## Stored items
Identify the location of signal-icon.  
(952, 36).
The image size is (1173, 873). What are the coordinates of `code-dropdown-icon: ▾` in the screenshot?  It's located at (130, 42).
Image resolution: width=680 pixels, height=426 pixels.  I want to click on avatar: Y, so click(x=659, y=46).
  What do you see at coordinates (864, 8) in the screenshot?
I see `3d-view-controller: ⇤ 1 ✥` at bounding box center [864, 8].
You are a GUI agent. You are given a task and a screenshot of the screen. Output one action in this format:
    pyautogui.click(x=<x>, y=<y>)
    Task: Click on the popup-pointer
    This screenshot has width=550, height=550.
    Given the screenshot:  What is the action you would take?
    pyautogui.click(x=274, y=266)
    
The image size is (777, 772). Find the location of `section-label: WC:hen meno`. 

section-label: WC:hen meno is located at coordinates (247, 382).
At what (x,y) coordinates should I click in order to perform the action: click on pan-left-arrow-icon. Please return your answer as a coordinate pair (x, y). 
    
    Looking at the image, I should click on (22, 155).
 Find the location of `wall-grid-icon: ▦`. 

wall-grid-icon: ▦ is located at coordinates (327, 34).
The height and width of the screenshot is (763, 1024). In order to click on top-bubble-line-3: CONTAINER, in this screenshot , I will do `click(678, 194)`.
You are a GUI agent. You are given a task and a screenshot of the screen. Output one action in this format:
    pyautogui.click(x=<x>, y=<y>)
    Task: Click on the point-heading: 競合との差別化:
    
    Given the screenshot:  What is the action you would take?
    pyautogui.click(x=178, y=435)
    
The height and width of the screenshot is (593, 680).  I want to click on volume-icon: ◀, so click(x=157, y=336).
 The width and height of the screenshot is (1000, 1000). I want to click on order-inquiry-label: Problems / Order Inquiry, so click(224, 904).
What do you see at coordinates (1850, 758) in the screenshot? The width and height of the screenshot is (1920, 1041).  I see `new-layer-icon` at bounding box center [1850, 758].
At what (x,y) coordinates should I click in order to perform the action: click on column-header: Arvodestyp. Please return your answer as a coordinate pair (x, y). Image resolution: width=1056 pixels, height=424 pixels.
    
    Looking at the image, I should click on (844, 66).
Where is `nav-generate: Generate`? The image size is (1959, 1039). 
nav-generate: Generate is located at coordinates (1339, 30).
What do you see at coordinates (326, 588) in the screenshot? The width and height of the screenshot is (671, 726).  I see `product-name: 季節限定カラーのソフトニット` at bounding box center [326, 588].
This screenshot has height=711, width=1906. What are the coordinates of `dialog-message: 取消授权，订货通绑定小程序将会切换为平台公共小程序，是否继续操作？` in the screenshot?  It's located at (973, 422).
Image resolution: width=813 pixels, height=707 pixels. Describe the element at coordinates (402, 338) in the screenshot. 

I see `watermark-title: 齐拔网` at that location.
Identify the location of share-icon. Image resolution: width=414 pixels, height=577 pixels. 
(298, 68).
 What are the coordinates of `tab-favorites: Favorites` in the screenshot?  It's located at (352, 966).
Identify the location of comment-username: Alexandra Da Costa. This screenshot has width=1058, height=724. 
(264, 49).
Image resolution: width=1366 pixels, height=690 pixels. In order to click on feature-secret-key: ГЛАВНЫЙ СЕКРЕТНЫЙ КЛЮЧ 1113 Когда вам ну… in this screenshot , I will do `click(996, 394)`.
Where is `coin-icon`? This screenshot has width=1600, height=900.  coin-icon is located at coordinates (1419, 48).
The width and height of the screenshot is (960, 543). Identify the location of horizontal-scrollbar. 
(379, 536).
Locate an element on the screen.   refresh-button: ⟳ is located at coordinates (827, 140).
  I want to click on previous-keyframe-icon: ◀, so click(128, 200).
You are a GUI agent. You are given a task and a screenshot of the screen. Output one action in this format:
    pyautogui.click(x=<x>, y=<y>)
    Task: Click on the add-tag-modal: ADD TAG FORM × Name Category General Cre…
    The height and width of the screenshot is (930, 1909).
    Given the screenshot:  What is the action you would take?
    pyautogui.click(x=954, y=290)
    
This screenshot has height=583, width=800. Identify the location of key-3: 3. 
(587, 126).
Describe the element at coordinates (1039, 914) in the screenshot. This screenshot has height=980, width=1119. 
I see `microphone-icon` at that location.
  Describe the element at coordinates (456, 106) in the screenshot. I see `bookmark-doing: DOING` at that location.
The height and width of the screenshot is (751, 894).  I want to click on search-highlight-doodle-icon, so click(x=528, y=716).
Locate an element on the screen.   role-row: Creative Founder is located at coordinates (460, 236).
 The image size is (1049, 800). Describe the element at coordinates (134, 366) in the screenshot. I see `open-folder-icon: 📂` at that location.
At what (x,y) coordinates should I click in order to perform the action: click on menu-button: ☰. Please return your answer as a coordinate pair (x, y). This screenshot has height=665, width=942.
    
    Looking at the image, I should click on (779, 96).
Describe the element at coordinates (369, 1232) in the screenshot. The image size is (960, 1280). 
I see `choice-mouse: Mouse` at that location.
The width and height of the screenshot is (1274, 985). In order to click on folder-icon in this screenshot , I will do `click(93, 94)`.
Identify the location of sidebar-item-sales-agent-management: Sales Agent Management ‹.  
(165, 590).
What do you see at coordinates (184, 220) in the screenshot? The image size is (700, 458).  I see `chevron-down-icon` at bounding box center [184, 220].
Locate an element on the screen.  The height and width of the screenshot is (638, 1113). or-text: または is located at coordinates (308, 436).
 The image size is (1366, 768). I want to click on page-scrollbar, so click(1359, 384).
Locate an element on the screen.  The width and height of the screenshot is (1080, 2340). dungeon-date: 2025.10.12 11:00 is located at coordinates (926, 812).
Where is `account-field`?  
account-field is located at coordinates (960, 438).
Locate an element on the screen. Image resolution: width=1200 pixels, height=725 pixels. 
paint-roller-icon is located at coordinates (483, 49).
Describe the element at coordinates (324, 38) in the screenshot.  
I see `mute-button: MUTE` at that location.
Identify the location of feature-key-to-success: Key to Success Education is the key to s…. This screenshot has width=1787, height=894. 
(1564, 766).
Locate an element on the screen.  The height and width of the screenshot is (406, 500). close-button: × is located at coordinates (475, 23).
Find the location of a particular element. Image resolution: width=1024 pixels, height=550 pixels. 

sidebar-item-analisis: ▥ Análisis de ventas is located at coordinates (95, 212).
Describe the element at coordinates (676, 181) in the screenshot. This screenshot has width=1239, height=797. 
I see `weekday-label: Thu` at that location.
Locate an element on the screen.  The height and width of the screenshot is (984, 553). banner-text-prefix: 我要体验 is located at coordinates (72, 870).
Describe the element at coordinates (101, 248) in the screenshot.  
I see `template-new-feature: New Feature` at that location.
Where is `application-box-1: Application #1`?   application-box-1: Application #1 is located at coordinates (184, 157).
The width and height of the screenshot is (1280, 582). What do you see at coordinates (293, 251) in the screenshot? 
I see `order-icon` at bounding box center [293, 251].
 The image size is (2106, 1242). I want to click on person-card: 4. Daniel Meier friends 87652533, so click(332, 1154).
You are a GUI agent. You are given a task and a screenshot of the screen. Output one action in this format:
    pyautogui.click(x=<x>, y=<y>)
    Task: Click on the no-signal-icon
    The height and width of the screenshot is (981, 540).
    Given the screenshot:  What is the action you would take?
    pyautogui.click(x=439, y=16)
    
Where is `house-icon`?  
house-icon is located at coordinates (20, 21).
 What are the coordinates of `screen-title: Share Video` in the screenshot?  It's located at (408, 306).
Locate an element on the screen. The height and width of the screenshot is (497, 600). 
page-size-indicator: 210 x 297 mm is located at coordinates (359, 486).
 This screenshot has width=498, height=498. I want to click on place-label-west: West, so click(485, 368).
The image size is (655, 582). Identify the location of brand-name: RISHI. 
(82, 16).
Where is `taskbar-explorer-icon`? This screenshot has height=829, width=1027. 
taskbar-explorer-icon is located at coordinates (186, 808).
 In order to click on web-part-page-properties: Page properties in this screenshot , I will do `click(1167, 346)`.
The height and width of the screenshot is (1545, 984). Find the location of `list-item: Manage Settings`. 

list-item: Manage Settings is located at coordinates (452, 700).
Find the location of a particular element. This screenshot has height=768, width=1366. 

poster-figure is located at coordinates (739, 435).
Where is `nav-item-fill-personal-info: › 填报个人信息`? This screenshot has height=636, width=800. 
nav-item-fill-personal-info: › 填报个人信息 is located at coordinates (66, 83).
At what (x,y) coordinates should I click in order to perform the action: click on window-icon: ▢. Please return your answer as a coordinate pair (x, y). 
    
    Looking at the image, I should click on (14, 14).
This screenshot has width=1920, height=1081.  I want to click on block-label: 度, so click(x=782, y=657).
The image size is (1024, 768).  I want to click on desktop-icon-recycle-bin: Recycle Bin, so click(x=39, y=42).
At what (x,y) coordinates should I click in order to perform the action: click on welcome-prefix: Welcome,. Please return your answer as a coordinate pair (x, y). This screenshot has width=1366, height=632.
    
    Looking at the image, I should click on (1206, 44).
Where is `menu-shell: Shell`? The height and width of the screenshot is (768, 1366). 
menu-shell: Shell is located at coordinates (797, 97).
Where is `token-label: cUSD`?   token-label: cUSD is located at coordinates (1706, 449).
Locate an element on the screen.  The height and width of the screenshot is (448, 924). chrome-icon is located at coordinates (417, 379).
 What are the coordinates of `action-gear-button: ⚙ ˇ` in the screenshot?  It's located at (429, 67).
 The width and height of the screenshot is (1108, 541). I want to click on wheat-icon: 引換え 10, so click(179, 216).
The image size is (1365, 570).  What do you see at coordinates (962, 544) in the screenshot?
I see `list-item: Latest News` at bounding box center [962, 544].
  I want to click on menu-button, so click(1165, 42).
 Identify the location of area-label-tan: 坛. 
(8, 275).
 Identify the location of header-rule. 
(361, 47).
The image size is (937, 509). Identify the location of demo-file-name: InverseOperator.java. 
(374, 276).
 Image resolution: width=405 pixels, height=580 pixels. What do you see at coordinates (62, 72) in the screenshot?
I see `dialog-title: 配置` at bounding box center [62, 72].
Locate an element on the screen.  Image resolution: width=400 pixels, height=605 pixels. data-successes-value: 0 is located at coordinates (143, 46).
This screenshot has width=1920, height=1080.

## What you will do
Swap "location" for "position" in everything from the row containing "Identify the location of area-label-tan: 坛." down to the last of the rows above, leaving all other text untouched.

## Exercise result
 Identify the position of area-label-tan: 坛. 
(8, 275).
 Identify the position of header-rule. 
(361, 47).
The image size is (937, 509). Identify the position of demo-file-name: InverseOperator.java. 
(374, 276).
 Image resolution: width=405 pixels, height=580 pixels. What do you see at coordinates (62, 72) in the screenshot?
I see `dialog-title: 配置` at bounding box center [62, 72].
Locate an element on the screen.  Image resolution: width=400 pixels, height=605 pixels. data-successes-value: 0 is located at coordinates (143, 46).
This screenshot has width=1920, height=1080.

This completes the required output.